In a bombshell report, analysts at Moody’s Investors Service said that even if house prices fell by more than 20%, it would not solve the country’s housing affordability crisis.

In fact, they say it would make the situation even worse, as higher interest rates will make it harder for new buyers to meet mortgage repayments, even on much cheaper homes.

They said in January the average two-earner Australian household needed 25.7% of their monthly income to meet new mortgage payments. By May, that figure had risen to 26.8% and they expect it to continue to rise.

If we talk about the two major cities, Sydney and Melbourne, this figure becomes even more worrying. Average households in Sydney needed 37% of their income to repay their loans. In Melbourne, they needed 29.8%, according to the research.

According to Moody’s analysts, affordability will continue to decline despite falling house prices, as rising interest rates will lead to higher mortgage repayments.

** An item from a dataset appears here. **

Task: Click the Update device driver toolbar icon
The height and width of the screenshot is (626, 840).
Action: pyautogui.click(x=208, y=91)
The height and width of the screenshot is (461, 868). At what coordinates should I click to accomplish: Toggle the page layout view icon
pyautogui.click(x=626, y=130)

“We expect house prices to decline over the remainder of this year and into 2023 as rising interest rates weigh on housing market sentiment,” they said.

“Based on our assessment of different housing price and interest rate scenarios, we expect prices not to decline as housing affordability improves as interest rates improve. interest is increasing this year.”

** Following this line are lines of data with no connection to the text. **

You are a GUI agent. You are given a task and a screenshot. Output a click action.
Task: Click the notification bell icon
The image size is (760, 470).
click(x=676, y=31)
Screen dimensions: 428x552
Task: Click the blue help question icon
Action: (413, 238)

Moody’s modeling shows that if the RBA raises the cash rate to 2.85% and house prices fall by around 10%, housing affordability will continue to deteriorate.

“If the RBA raises the cash rate to 2.85% this year, our modeling shows that housing affordability will continue to deteriorate unless house prices fall by around 22%, a significantly larger drop. than we currently expect by the end of this year,” Moody’s said.

Meanwhile, ANZ has predicted the cash rate to hit 2.6% early next year, which the bank’s economists say will drive house prices down by 5% in 2022 and by 10% more next year.

However, Moody’s warned that even if the spot rate ended the year at 2.35%, house prices would have to drop 22% to see even a tiny improvement in affordability.

RBA chief to speak amid rising inflation

Reserve Bank Governor Philip Lowe will give a lecture today entitled “Inflation and Monetary Policy” at the American Chamber of Commerce in Australia.

He is expected to talk about the comments he made in a rare TV interview last week on ABC 7:30 a.m. in which he said the bank would do whatever it takes to bring inflation back to the RBA’s target range of 2-3%.

In this interview, he predicted that inflation would reach 7% by Christmas and would not start falling until the first quarter of next year, while the cash rate would hit 2.5%.

“I think Australians have to…be prepared for higher interest rates,” Dr Lowe said.

“We had emergencies during the pandemic, I think it was the right thing to do, but the emergency is over. And it’s time to remove the emergency settings and move on to more normal monetary policy settings.

Dr Lowe said he thought it was ‘reasonable for interest rates to reach … the cash rate to reach 2.5% at some point’.

He added that the RBA would do “what is necessary” to tackle rising inflation.

“It’s not clear at this time how high interest rates will have to go to get this,” Dr Lowe said.

“I am convinced that inflation will come down over time, but we will need to have higher interest rates to achieve this result.”